Je einfacher eine Website zu benutzen ist, umso besser. Das solltest Du bei wichtigen Elementen wie der Navigation immer bedenken und Dich selbst bremsen, wenn Du mal wieder neue Links einbauen willst.

Aber auch in der Sidebar oder den Artikeln selbst sollte Klarheit und Übersichtlichkeit an oberster Stelle stehen.

18. Analytics installiert

Um zu wissen, wie sich die eigene Website entwickelt, welche Inhalte besonders beliebt sind und wo es ggf. Probleme gibt, ist es wichtig ein Analytics-Tool zu nutzen.

Weit verbreitet ist Google Analytics, da es kostenlos und sehr mächtig ist.

Eine Alternative ist z.B. Piwik, wo Du die Daten auf dem eigenen Server behältst. So oder so solltest Du sicherstellen, dass das Tracking ordnungsgemäß eingebaut ist und Du später die Daten auch wirklich auswertest und nutzt, um die Website zu verbessern.

19. Backup eingerichtet

Kaum etwas ist ärgerlicher, als wenn Du viele Inhalte verfasst und durch technische Probleme oder einen Hackerangriff alle Inhalte verschwunden sind.

Bei einem guten Hoster sollte zwar auch regelmäßig ein Backup gemacht werden, aber es gibt bei vielen CMS hilfreiche Plugins, die dies anbieten. Dabei solltest Du regelmäßig die Dateien selbst, aber auch die Datenbank sichern, so dass Du im Notfall einen relativ aktuellen Stand hast, den Du wieder installieren kannst.

20. Content-Plan für die ersten Wochen und Monate

Viele neue Website-Betreiber und Blogger starten mit viel Engagement, fallen nach den ersten Wochen aber in ein kleines Loch. Damit Du dies vermeidest, solltest Du von Anfang an ein wenig voraus planen. Ein Content-Plan für die nächsten Wochen und Monate kann dabei helfen den Fokus nicht zu verlieren.

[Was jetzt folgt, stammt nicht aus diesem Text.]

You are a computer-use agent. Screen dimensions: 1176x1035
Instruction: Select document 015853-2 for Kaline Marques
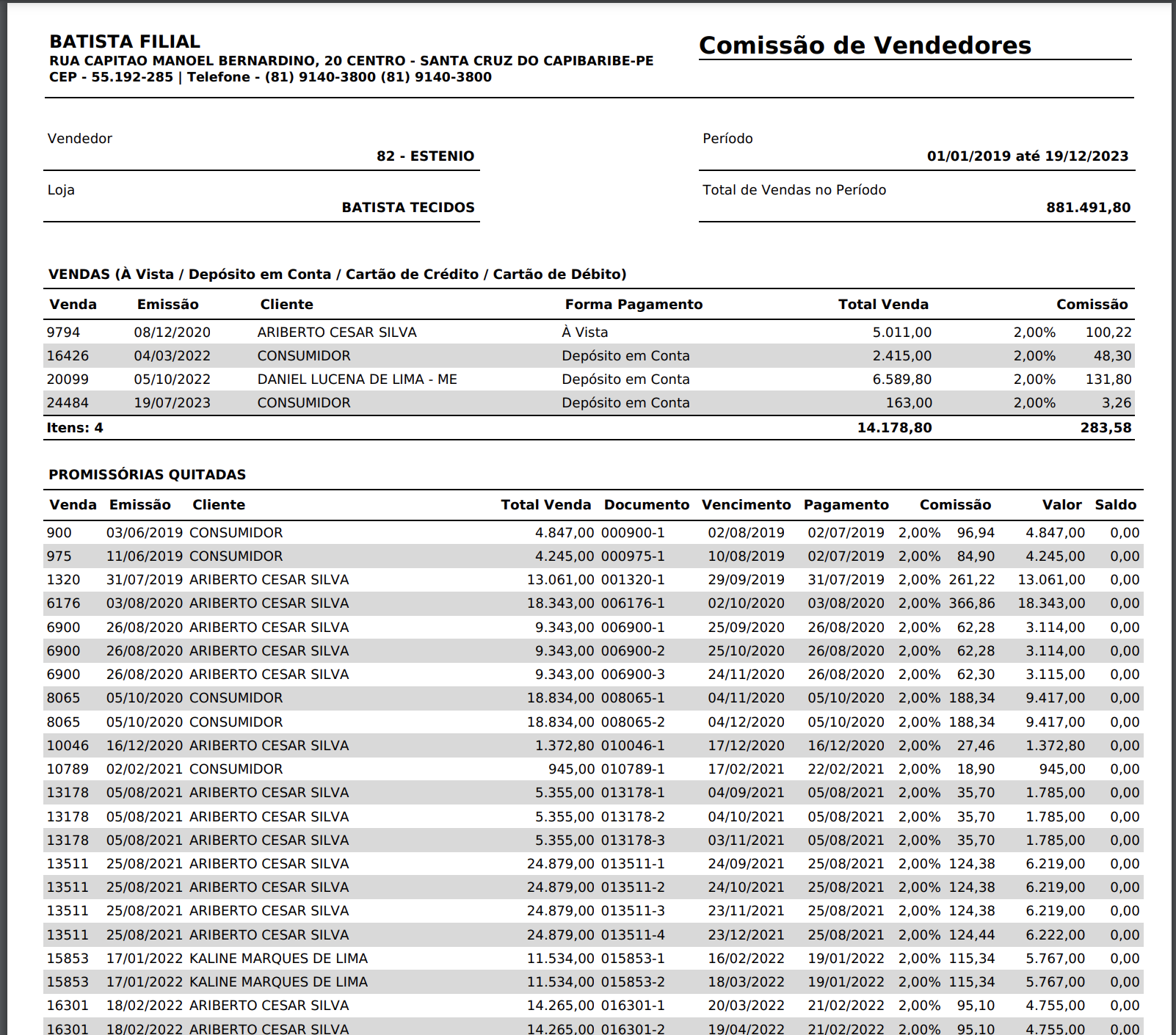pyautogui.click(x=633, y=982)
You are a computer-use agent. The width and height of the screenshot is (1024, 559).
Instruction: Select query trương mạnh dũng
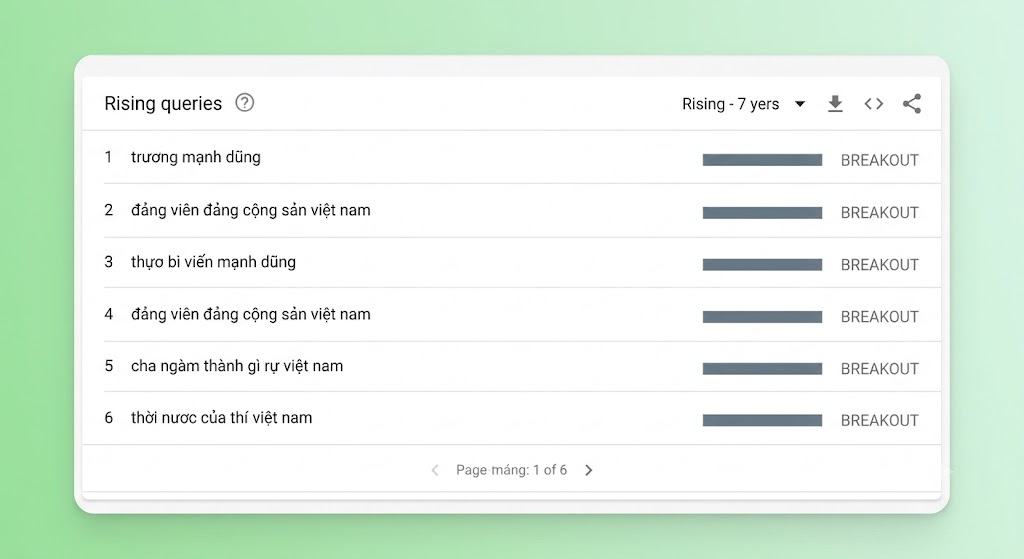195,157
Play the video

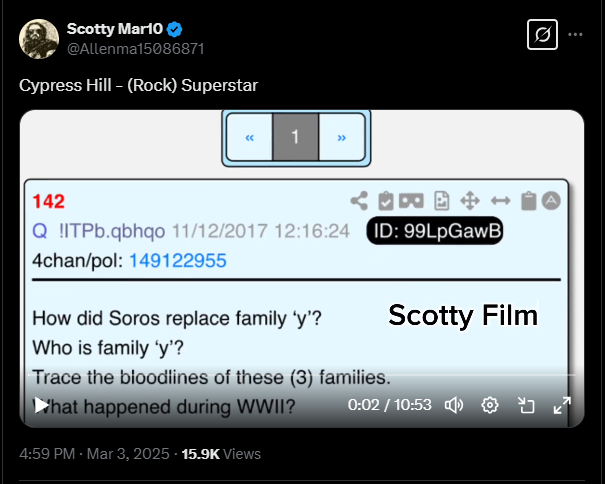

Dabei musst Du nicht jeden einzelnen Artikel Monate im Voraus planen, aber wichtige Inhalte oder aufwändige Aktionen kannst und solltest Du längerfristig planen. Hinzu kommt, dass Du Dir auf diese Weise regelmäßig Zeit für neue Inhalte reservieren kannst. Eine gewisse Routine und Durchhaltevermögen ist sehr wichtig für den Online-Erfolg.

21. Monetarisierung begonnen

Es gibt durchaus unterschiedliche Ansichten, wann man damit beginnen sollte erste Einnahmequellen einzubauen.

Auch wenn es vielleicht nicht von Tag 1 an sein muss, so solltest Du dennoch relativ früh beginnen. Auf diese Weise sammelst Du viele wertvolle Erfahrungen und kannst einiges ausprobieren. Dadurch kannst Du im späteren Verlauf die Einnahmen besser optimieren und mehr verdienen.

Auf jeden Fall solltest Du von Beginn an sowohl beim Layout, als auch bei den Inhalten an die spätere Monetarisierung denken.

Keiner ist perfekt

Das sind sehr viele Punkt in dieser Checkliste. Das kann dazu führen, dass manch einer sehr lange damit beschäftigt ist, um alles möglichst optimal vorzubereiten.

Allerdings solltest Du keinesfalls Perfektion anstreben. Diese ist zum einen gar nicht erreichbar und zum anderen verschenkst Du zu viel Zeit.

Stattdessen solltest Du loslegen und Erfahrungen und Feedback sammeln. Die eigenen Pläne überleben sowieso meist nicht den ersten Kontakt mit den Lesern, so dass Du später viele Anpassungen vornehmen wirst.

Du solltest lediglich dafür sorgen, dass Du zum Start große und schwerwiegende Fehler vermeidest.